According to the revised medical fee schedule published in April, 2002 by the government, the technical fee for endovascular surgery has been raised from 31,200 points to 34,300 points. In addition, the technical fee for surgical neck clipping has been reduced substantially because of the institutional standard which is regulated by yearly numbers of the cases treated by surgical neck clipping in any institution. If the yearly number of surgical neck clippings in an institution is below fifty, the technical fee for surgical neck clipping reduces to 70% (from 77,100 points to 50,190 points). But, the institutional standard of endovascular surgery (not only aneurysmal embolization) was regulated ten procedures in a year.

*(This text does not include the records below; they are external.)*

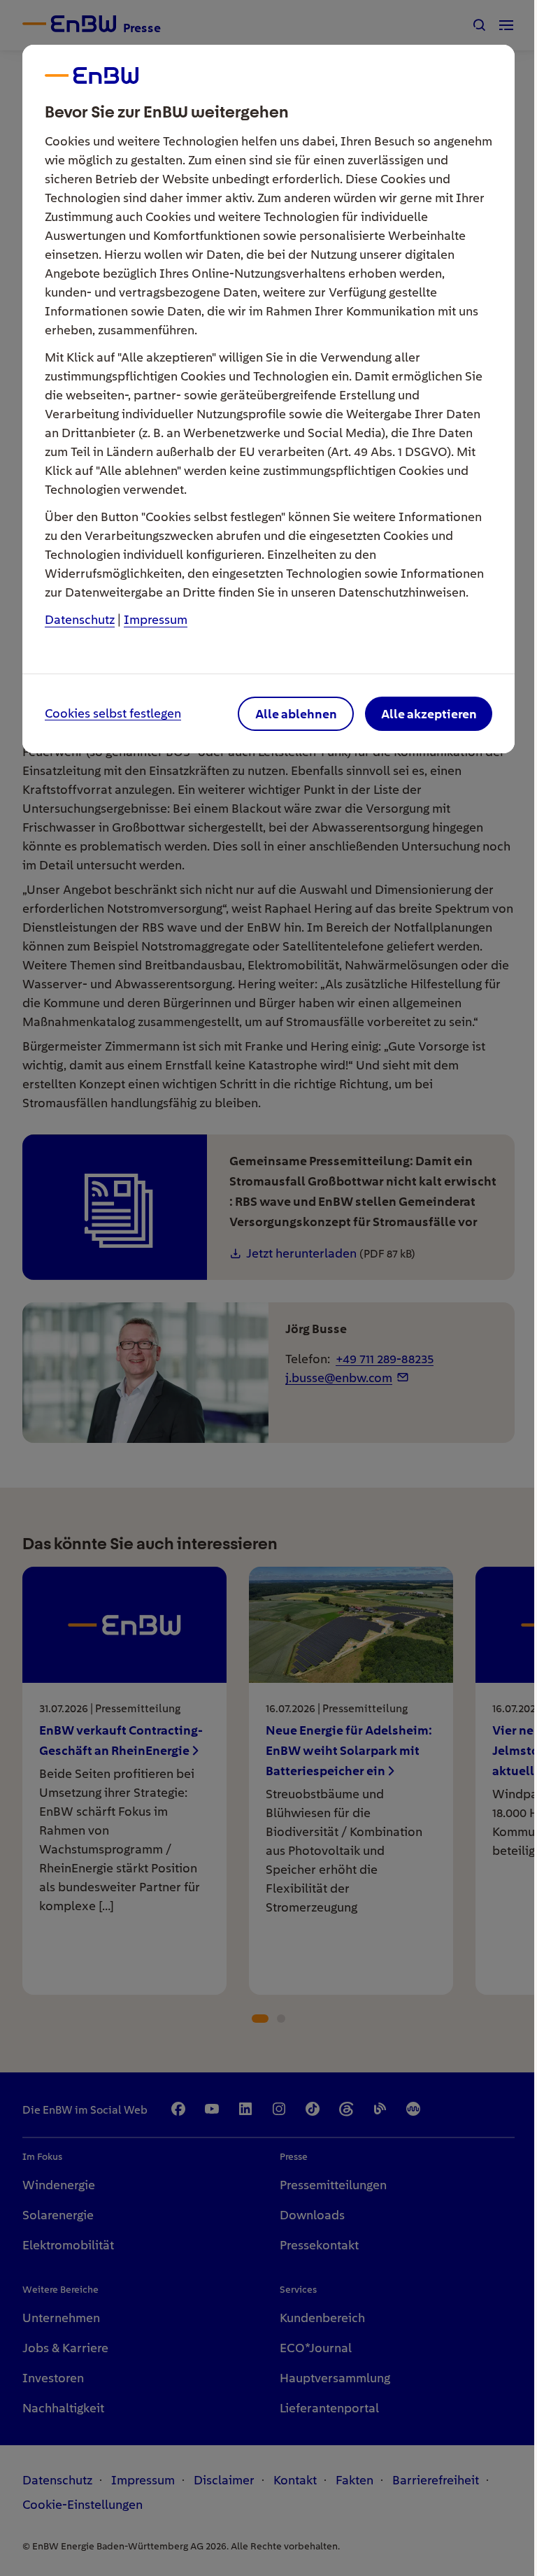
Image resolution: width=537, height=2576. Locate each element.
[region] (268, 1288)
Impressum (155, 619)
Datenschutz (80, 619)
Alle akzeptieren (429, 713)
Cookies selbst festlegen (113, 713)
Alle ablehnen (296, 713)
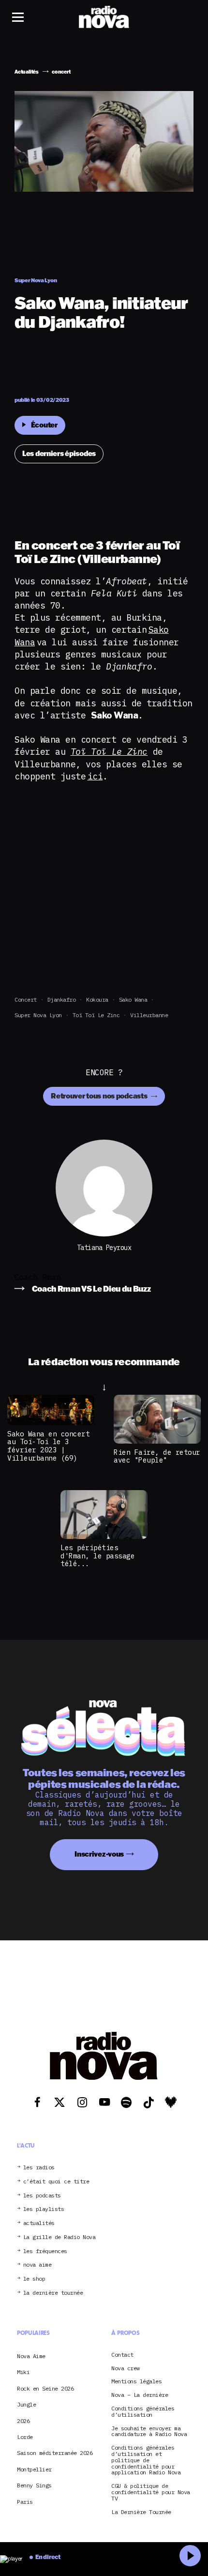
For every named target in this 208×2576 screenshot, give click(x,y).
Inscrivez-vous (99, 1854)
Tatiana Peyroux (104, 1248)
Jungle (26, 2404)
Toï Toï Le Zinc (96, 1015)
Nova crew (125, 2368)
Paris (25, 2501)
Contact (122, 2355)
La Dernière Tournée (141, 2512)
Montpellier (34, 2469)
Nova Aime (31, 2356)
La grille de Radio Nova (59, 2237)
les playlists (43, 2209)
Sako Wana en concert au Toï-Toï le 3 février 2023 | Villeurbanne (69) (48, 1446)
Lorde (25, 2436)
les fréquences (45, 2251)
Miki (23, 2372)
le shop (34, 2279)
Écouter (44, 424)
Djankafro (61, 999)
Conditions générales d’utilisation (142, 2412)
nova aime (37, 2265)
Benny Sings (34, 2485)
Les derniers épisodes (59, 453)
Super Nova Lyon (38, 1015)
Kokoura (97, 999)
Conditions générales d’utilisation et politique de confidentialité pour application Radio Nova (145, 2460)
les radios (39, 2167)
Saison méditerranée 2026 (54, 2452)
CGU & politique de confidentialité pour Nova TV (150, 2492)
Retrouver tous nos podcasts (100, 1095)
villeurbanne (149, 1015)
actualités (39, 2223)
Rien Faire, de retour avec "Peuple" (157, 1456)
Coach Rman (37, 1277)
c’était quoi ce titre (56, 2182)
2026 (23, 2420)
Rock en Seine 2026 (45, 2388)
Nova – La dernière (139, 2395)
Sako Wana (133, 999)
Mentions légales (136, 2381)
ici (95, 776)
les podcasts (42, 2196)
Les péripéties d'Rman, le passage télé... (97, 1555)
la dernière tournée (53, 2293)
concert (26, 999)
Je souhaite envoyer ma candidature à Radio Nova (149, 2431)
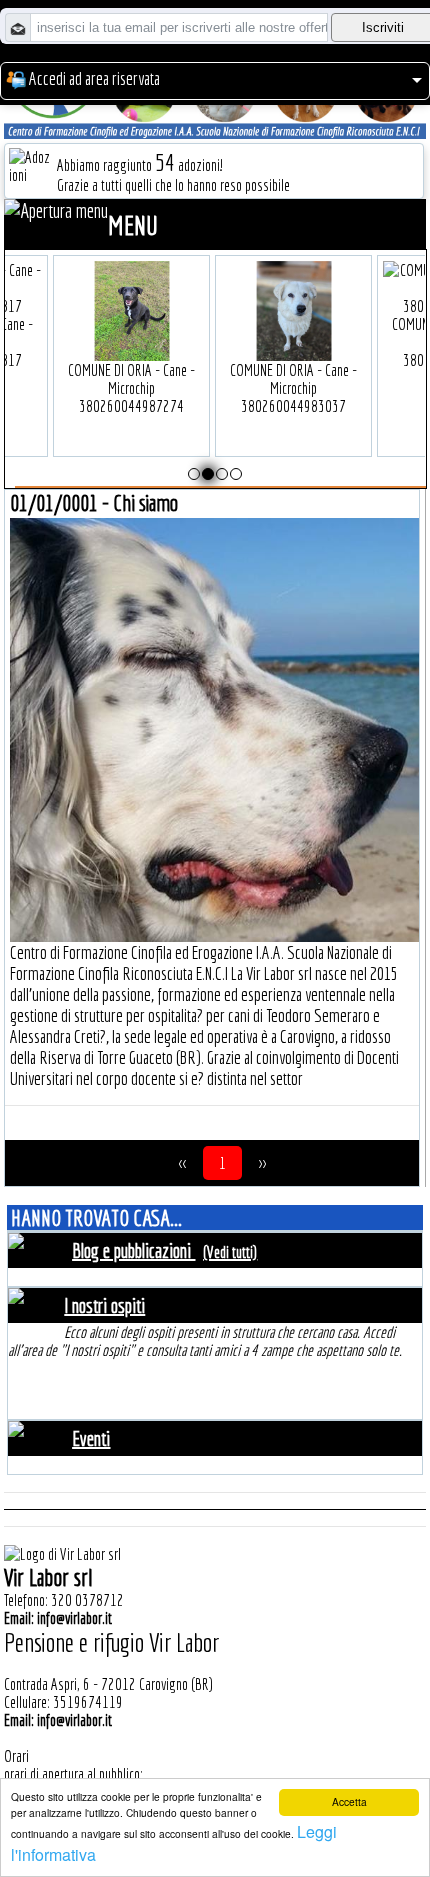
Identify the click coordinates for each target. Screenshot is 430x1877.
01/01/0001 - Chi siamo (94, 502)
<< (183, 1163)
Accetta (349, 1801)
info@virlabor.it (74, 1618)
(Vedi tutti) (230, 1252)
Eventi (91, 1438)
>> (262, 1163)
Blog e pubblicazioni (133, 1250)
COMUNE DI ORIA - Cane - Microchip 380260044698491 (214, 342)
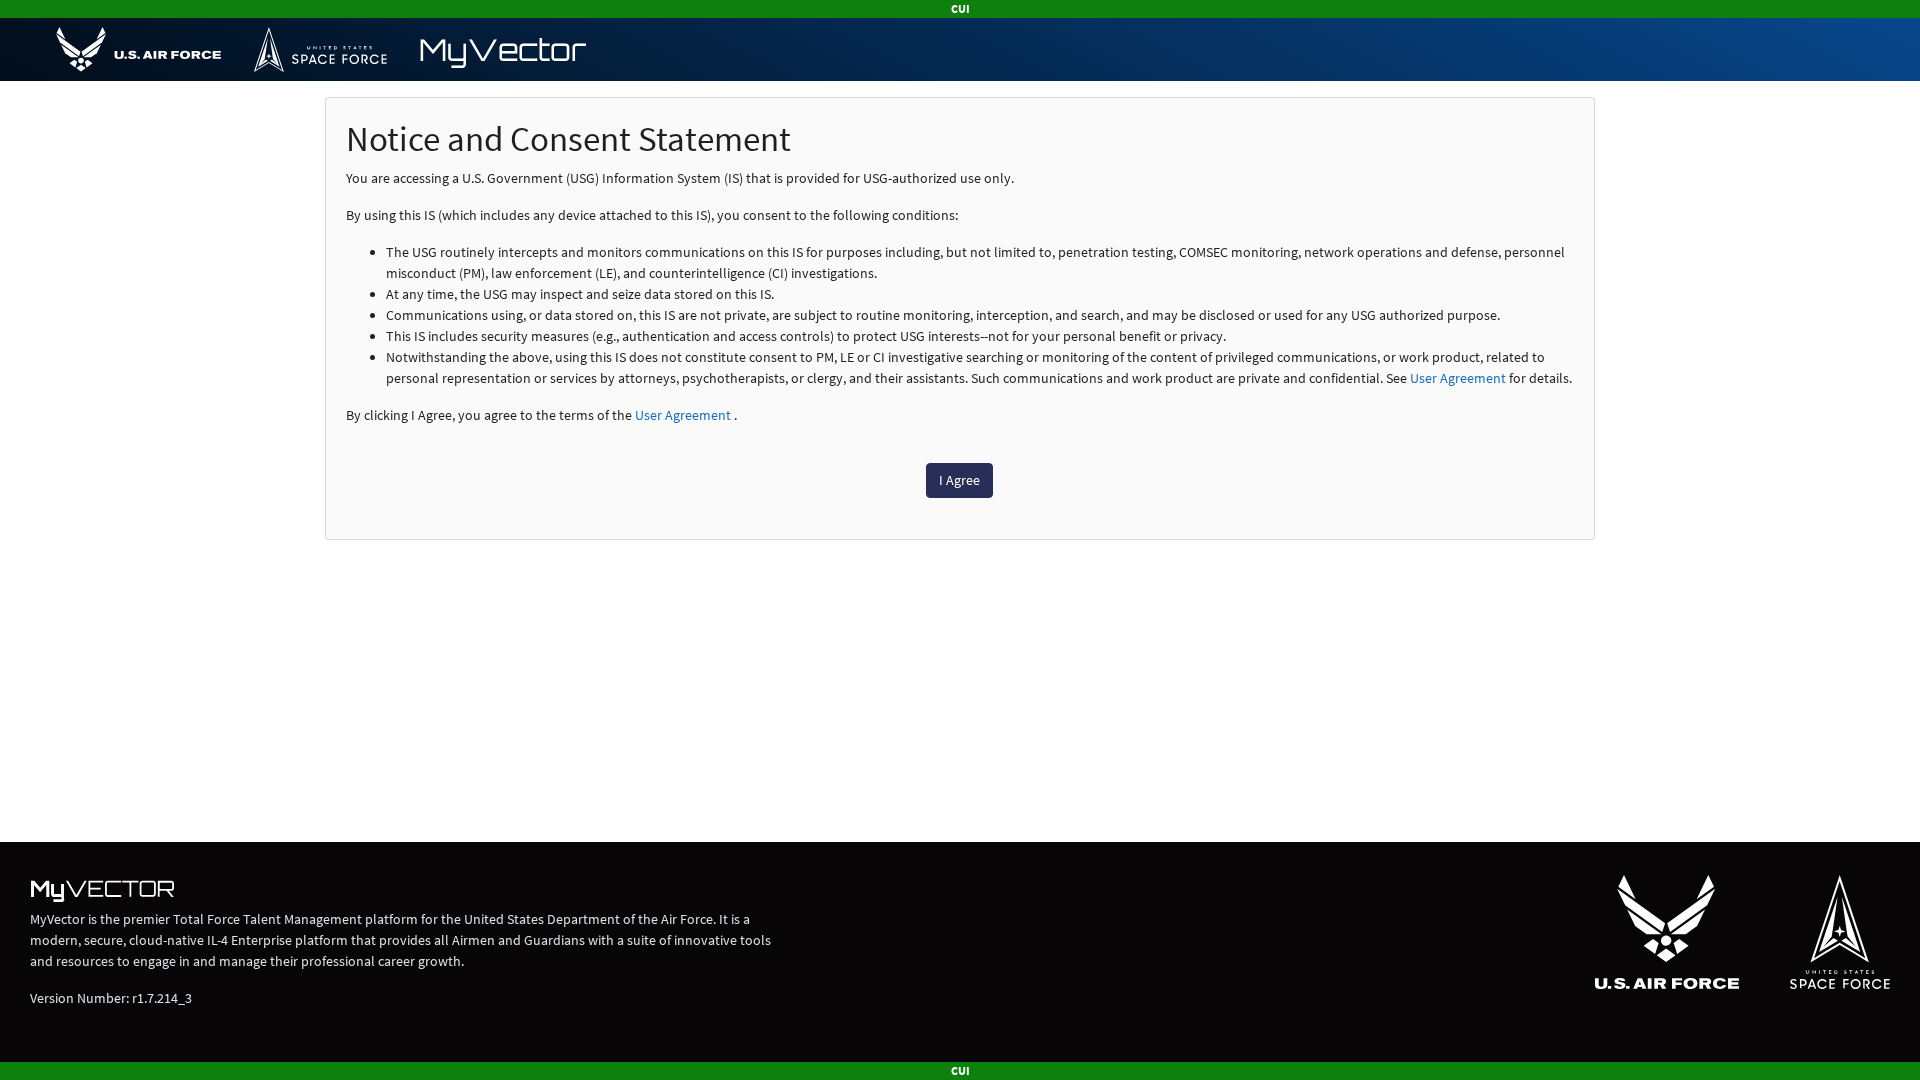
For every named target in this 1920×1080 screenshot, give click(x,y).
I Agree (959, 480)
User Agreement (1458, 378)
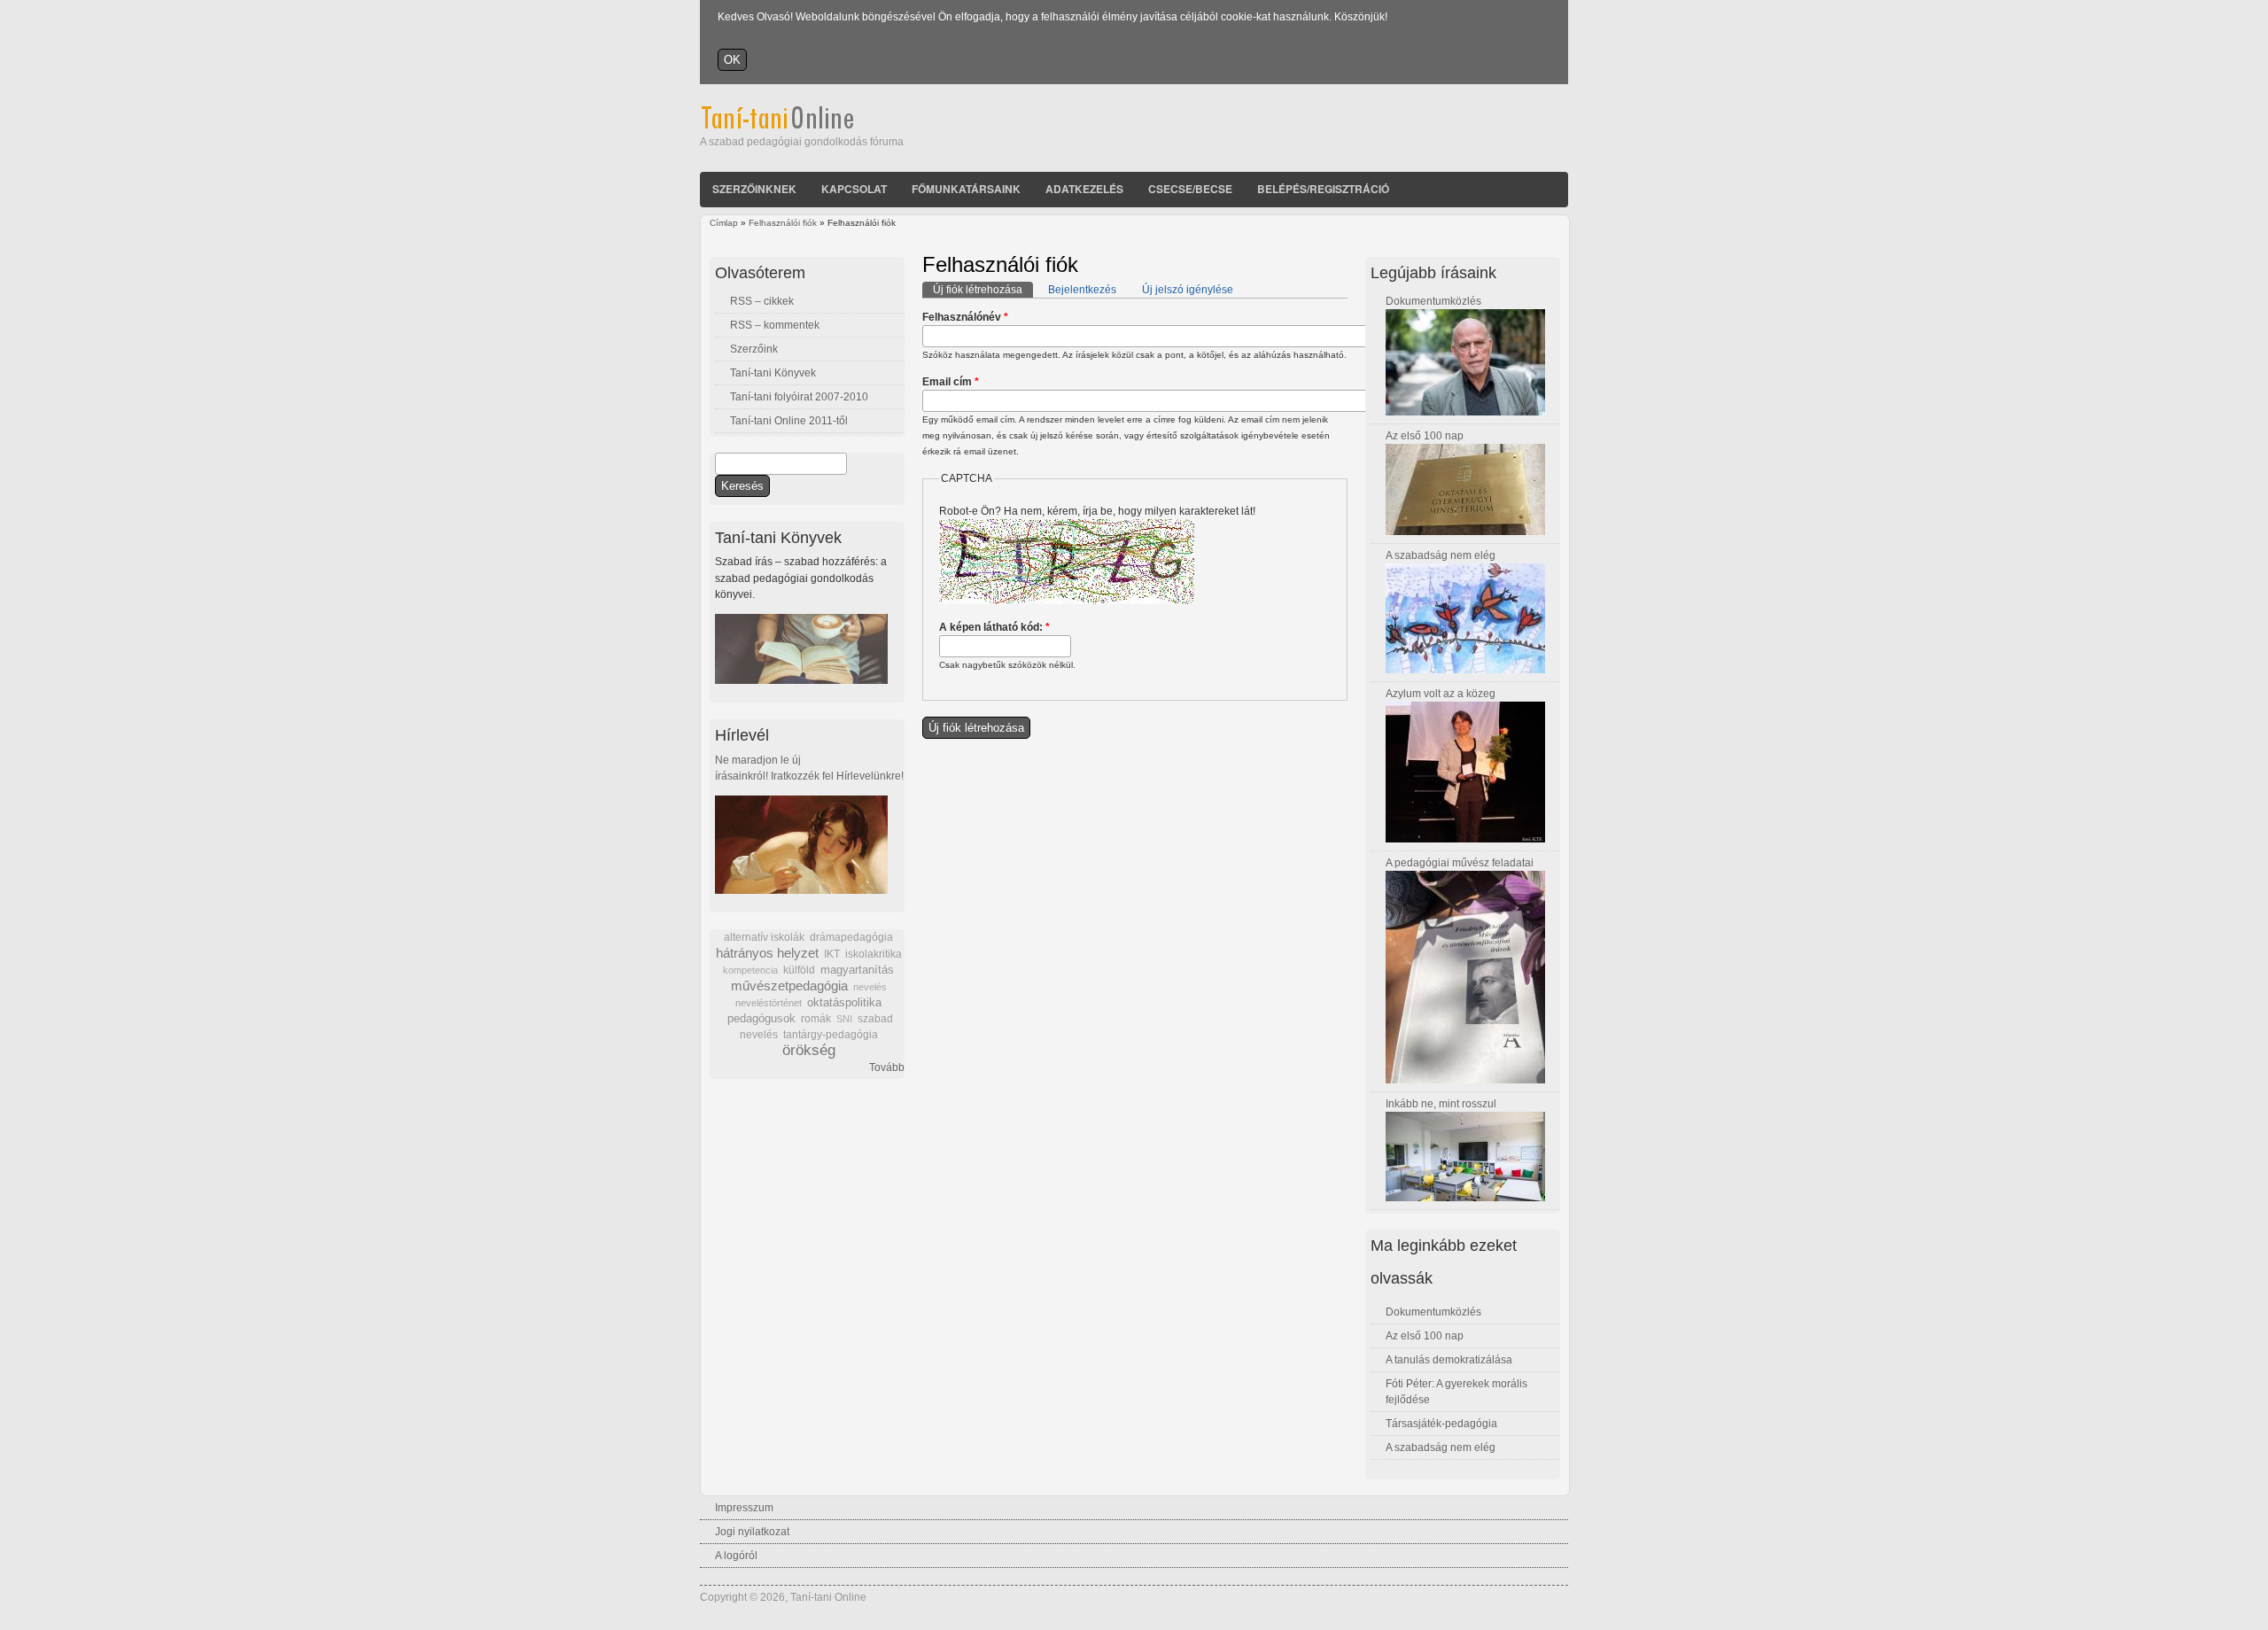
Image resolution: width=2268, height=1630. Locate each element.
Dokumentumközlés (1433, 301)
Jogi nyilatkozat (752, 1531)
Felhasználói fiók (783, 223)
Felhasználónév (965, 317)
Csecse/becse (1190, 189)
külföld (799, 970)
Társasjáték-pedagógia (1441, 1423)
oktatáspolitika (844, 1002)
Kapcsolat (854, 189)
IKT (832, 954)
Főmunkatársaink (966, 189)
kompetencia (750, 970)
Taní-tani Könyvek (773, 373)
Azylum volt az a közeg (1440, 693)
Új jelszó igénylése (1187, 289)
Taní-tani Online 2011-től (789, 421)
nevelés (870, 987)
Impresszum (744, 1508)
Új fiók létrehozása (983, 289)
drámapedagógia (851, 937)
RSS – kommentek (774, 325)
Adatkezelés (1084, 189)
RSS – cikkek (762, 301)
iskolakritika (873, 954)
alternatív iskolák (764, 937)
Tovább (887, 1067)
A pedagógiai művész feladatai (1460, 863)
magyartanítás (857, 970)
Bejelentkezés (1082, 289)
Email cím (950, 382)
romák (816, 1019)
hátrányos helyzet (767, 952)
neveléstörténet (768, 1002)
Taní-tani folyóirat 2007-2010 (799, 397)
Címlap (724, 223)
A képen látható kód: (994, 627)
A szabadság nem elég (1440, 555)
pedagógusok (761, 1019)
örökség (808, 1050)
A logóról (736, 1555)
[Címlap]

These factors may increase the advantage of endovascular treatment for acutely ruptured cerebral aneurysms. It is expected that the medical and social environment surrounding GDC embolization may change rapidly. In the near future, therefore we must reevaluate the medicofinancial efficiency of both treatments for acutely ruptured cerebral aneurysms.

Conclusions

GDC embolization is approximately the same as surgical neck clipping in the total medical expenses of treatment for ruptured cerebral aneurysms. In this study, despite the disadvantageous clinical backgrounds of the patients, the cost and efficacy of GDC embolization is demonstrated favorably.